[Records from a data collection]
──────

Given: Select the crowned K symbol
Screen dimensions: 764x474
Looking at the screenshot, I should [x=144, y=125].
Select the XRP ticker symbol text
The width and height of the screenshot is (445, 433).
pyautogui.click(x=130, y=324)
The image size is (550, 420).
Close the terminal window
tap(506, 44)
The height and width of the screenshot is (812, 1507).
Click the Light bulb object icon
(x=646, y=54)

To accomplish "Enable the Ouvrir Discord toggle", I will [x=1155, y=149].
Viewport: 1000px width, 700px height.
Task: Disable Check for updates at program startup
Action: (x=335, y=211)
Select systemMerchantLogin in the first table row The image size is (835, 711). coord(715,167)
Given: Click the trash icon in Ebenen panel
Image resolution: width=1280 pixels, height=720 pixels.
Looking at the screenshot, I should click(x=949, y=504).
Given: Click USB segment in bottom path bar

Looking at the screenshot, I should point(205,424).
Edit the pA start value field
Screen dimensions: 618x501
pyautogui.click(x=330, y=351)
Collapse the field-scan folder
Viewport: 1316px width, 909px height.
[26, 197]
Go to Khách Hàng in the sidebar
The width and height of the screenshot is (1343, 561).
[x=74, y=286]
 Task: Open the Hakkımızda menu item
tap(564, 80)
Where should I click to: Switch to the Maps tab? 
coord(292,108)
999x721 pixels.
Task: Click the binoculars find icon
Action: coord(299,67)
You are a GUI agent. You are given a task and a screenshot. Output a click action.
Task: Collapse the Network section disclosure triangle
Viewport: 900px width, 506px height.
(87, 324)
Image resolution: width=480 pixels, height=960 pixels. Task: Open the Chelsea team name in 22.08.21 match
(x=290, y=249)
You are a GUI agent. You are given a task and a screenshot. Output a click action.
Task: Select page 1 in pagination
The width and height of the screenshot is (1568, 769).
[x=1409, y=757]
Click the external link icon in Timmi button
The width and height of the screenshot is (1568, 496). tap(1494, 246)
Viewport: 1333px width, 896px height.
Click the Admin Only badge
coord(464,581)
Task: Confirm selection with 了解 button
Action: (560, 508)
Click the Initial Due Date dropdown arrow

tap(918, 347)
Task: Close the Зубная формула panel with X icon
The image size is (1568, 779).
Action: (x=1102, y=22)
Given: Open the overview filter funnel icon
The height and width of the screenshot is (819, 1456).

──────

*Exercise details*. Go through the records above and retype each one exactly.

*Solved exercise*.
Given: Select the crowned K symbol
Screen dimensions: 764x474
Looking at the screenshot, I should [x=144, y=125].
Select the XRP ticker symbol text
The width and height of the screenshot is (445, 433).
pyautogui.click(x=130, y=324)
The image size is (550, 420).
Close the terminal window
tap(506, 44)
The height and width of the screenshot is (812, 1507).
Click the Light bulb object icon
(x=646, y=54)

To accomplish "Enable the Ouvrir Discord toggle", I will [x=1155, y=149].
Viewport: 1000px width, 700px height.
Task: Disable Check for updates at program startup
Action: (x=335, y=211)
Select systemMerchantLogin in the first table row The image size is (835, 711). coord(715,167)
Given: Click the trash icon in Ebenen panel
Image resolution: width=1280 pixels, height=720 pixels.
Looking at the screenshot, I should click(x=949, y=504).
Given: Click USB segment in bottom path bar

Looking at the screenshot, I should point(205,424).
Edit the pA start value field
Screen dimensions: 618x501
pyautogui.click(x=330, y=351)
Collapse the field-scan folder
Viewport: 1316px width, 909px height.
[26, 197]
Go to Khách Hàng in the sidebar
The width and height of the screenshot is (1343, 561).
[x=74, y=286]
 Task: Open the Hakkımızda menu item
tap(564, 80)
Where should I click to: Switch to the Maps tab? 
coord(292,108)
999x721 pixels.
Task: Click the binoculars find icon
Action: coord(299,67)
You are a GUI agent. You are given a task and a screenshot. Output a click action.
Task: Collapse the Network section disclosure triangle
Viewport: 900px width, 506px height.
(87, 324)
Image resolution: width=480 pixels, height=960 pixels. Task: Open the Chelsea team name in 22.08.21 match
(x=290, y=249)
You are a GUI agent. You are given a task and a screenshot. Output a click action.
Task: Select page 1 in pagination
The width and height of the screenshot is (1568, 769).
[x=1409, y=757]
Click the external link icon in Timmi button
The width and height of the screenshot is (1568, 496). tap(1494, 246)
Viewport: 1333px width, 896px height.
Click the Admin Only badge
coord(464,581)
Task: Confirm selection with 了解 button
Action: (560, 508)
Click the Initial Due Date dropdown arrow

tap(918, 347)
Task: Close the Зубная формула panel with X icon
The image size is (1568, 779).
Action: (x=1102, y=22)
Given: Open the overview filter funnel icon
The height and width of the screenshot is (819, 1456).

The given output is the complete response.